Using Domain Knowledge in Classifying Industrial Data from the Oil and Gas Sector
Abstract
Finding good features for performing supervised learning on high dimensional industrial datasets can be challenging, as the feature set typically consists of hundreds to thousands of features. Specific features might follow protocols or custom coding standards that unless decoded, are unusable by machine learning algorithms. This is often the case in industrial environments, where you need domain knowledge to interpret the semantics of the data. The objective of this research is to enable classification of industrial work orders into a predefined set of failure mode codes. Analyzing the effect of incorporating domain knowledge in the preprocessing phase of the supervised learning process is the main focus of the study. A thorough analysis is conducted to assess multiple supervised learning algorithms, to find fitting evaluation metrics, as well as to appraise the effect of extracting features from both structured and unstructured fields. Our experiments show that incorporating domain knowledge in the preprocessing phase improves the performance of the classifiers substantially.

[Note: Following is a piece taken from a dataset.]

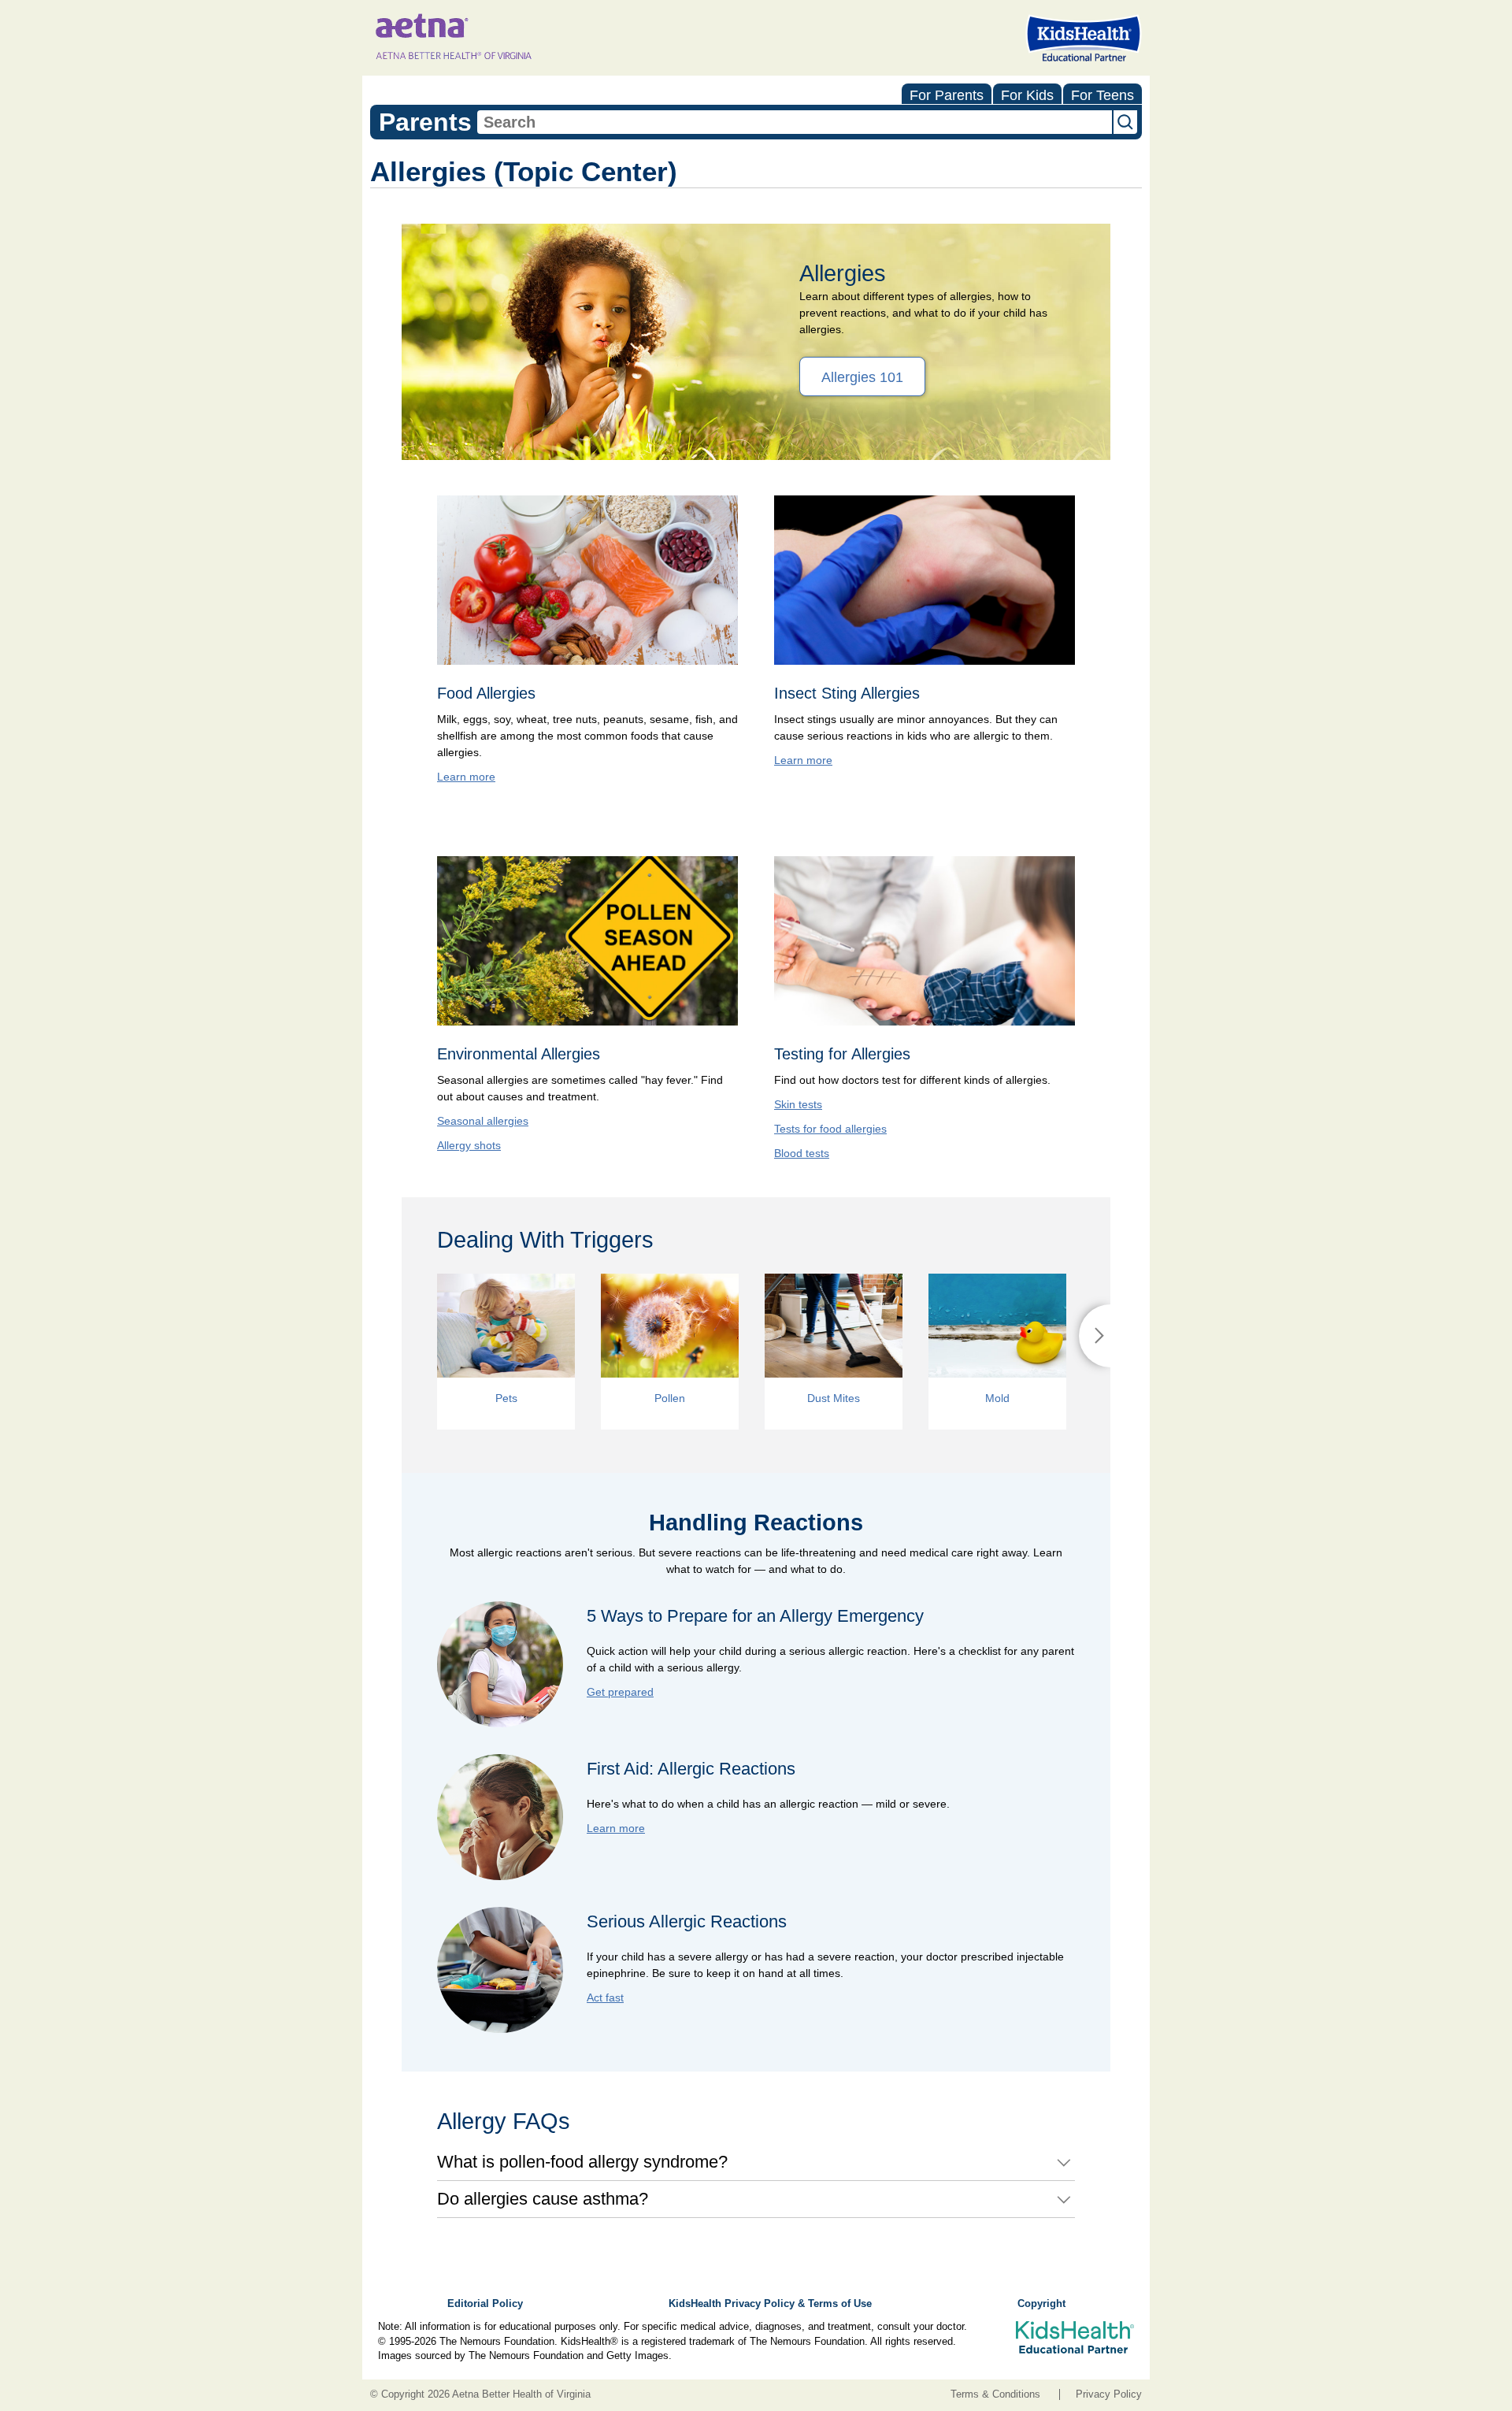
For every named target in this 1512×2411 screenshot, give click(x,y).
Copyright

By utilizing domain knowledge we were able to increase the performance of the classifiers with approximately 0.07 measured by Cohen's Kappa, an average relative improvement of 25.2%. An assessment of the feature importance in one of the final classifiers, showed that the sum of the importance of features extracted using domain knowledge was 38.97%. This implies that applying domain knowledge during feature extraction is crucial in order to avoid erroneous pruning of important encoded features, and to be able to extract more information from the dataset. The best classifier is currently not accurate enough to automatically label work orders with a failure mode code, but it is accurate enough to suggest failure mode codes when an operator submits new work orders.